The quote refers to 'robber' bees, but in today's terminology, there are actually three separate phenomena. "Cheating" in bees and other social animals refers to the exploitation of a social contract for one's own benefit. Example: bee workers lay their own eggs rather than tending those of the queen. "Laziness" or "inactivity" of bee or other social insect workers is incredibly widespread, but it is not clear that it is selfish: it may be a side-effect of imperfect task allocation, or those individuals may be a reserve work force. "Robbing" in bees usually refers to removal of nectar or pollen from flowers without pollinating them.
"Cheating" associated with illicit reproduction is widespread in social insects, including in bees, and there's a broad literature on it (search terms "anarchist" "queenright", "policing") but it sounds like your question concerns differential effort and environmental resources specifically.
Differential effort in labor ("laziness vs. busynesss") has been seen in many social animals. The way you frame the question seems to be in terms of:
"how many lazy individuals can a society tolerate given environmental
Most observational/experimental studies seem to have approached the question in terms of:
"how can what appears to be cheating actually be adaptive?"
For instance, Kukuk et al. suggest that in Halictine bees, lazy bees who avoid the high-mortality-risk foraging tasks are actually acting as caretakers and orphan-rearers for the brood of the foraging busy bees. It's also been proposed that apparently lazy insects act as a "defensive reserve" for the nest, although at least in Bombus impatiens, experiments show no evidence that lazy bees defend any more than busy bees (Jandt et al.)
Lazy individuals could also be acting a labor reserve ("substitute helpers"), in case of food or colony depletion. To me, this scenario is the closest to what you mention – the idea that lazy individuals become busier, either voluntarily or through coercion, in time of need. Baglione et al. show that this is the case for carrion crows, and quantify it to some degree along the terms you suggest. On the other hand, Cartar (cited in Jandt and Dornhaus) shows that for a number of bumblebee species, it was more likely that busy bees would work harder or switch tasks than it was that the lazy bees would become busy!
In sum, what you/Kropotkin suggest exists in all social insects, although the mechanisms of sociality and of laziness are diverse and various among species.
- Baglione V, Canestrari D, Chiarati E, Vera R, Marcos JM. 2010. Lazy group members are substitute helpers in carrion crows. Proc Biol Sci 277: 3275–3282. (free)
- Cartar RV. 1992. Adjustment of foraging effort and task switching in energy-manipulated wild bumblebee colonies. Animal Behaviour. (full text not online?)
- Jandt JM, Robins NS, Moore RE, Dornhaus A. 2012. Individual bumblebees vary in response to disturbance: a test of the defensive reserve hypothesis. Insectes sociaux. (behind paywall, buy Jandt kindly has uploaded for free on her site)
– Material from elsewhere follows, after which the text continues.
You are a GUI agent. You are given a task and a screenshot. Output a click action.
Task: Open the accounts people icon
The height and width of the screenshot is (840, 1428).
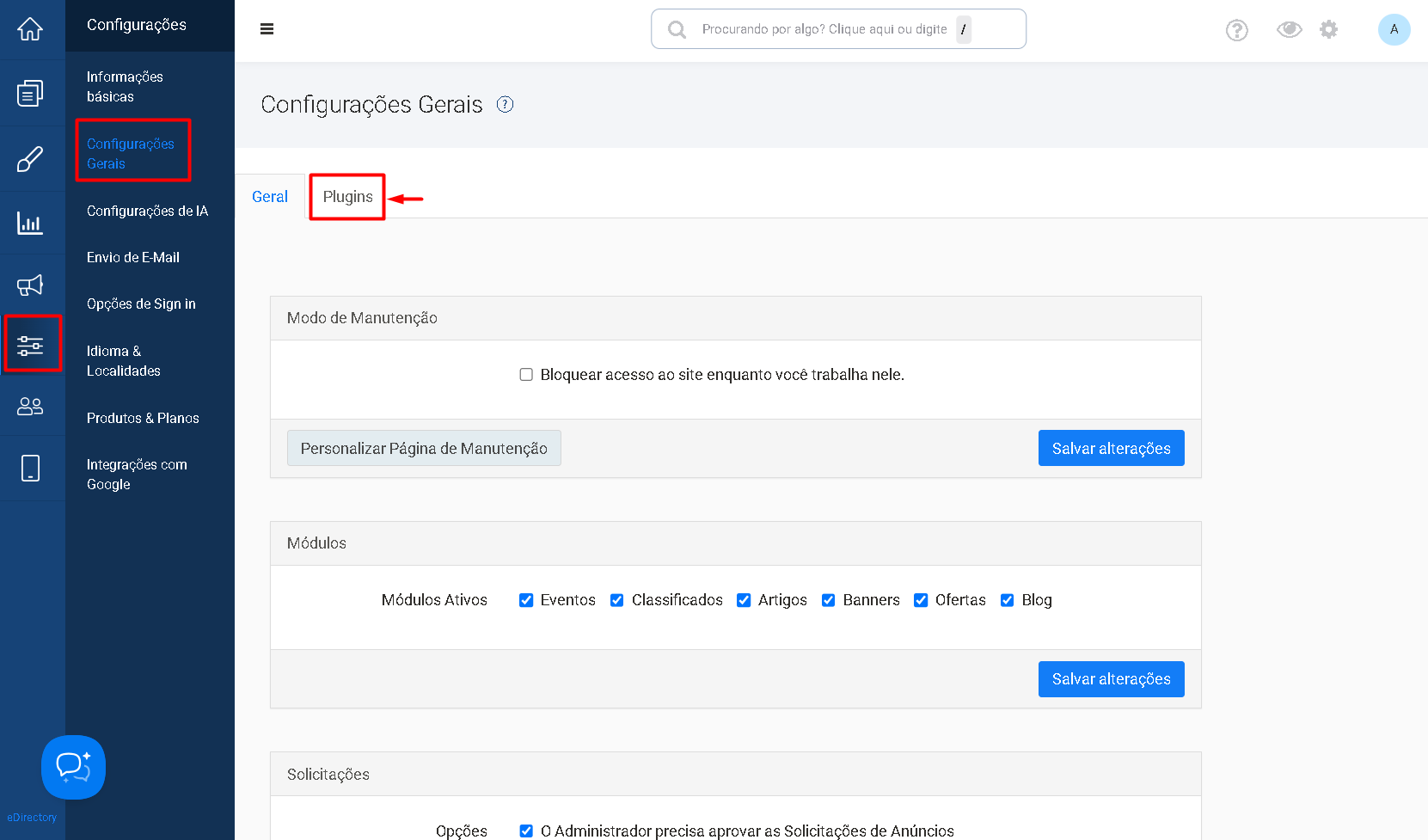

- Jandt, Dornhaus. 2009. Spatial organization and division of labour in the bumblebee Bombus impatiens. Animal Behaviour 77: 11–11. (behind paywall, but also free on Jandt's site)
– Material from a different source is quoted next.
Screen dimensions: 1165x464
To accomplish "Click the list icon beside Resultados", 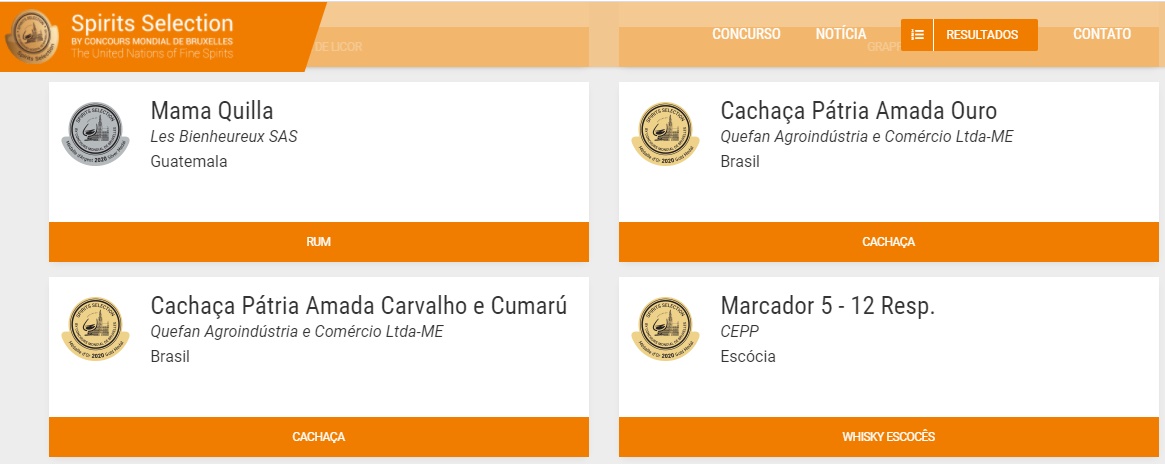I will (917, 34).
- Kukuk PF, Ward SA, Jozwiak A. 1998. Mutualistic benefits generate an unequal distribution of risky activities among unrelated group members. Naturwissenschaften. (Behind paywall, but this free article by Forbes et al. reports similar information)
Jandt JM, Dornhaus A 2011 ‘Competition and cooperation: bumblebee spatial organization and division of labor may affect worker reproduction late in life’, Behavioral Ecology and Sociobiology 65: 2341-2349.
- shows that selfishness/cheating may actually play a role
Dornhaus A, Holley J-A, Pook VG, Worswick G, Franks NR 2008 'Why do not all workers work? Colony size and workload during emigrations in the ant Temnothorax albipennis' Behavioral Ecology and Sociobiology 63: 43-51
- this paper reviews other literature about how many bees/ants in a colony are lazy; up to 75% or even more at a time!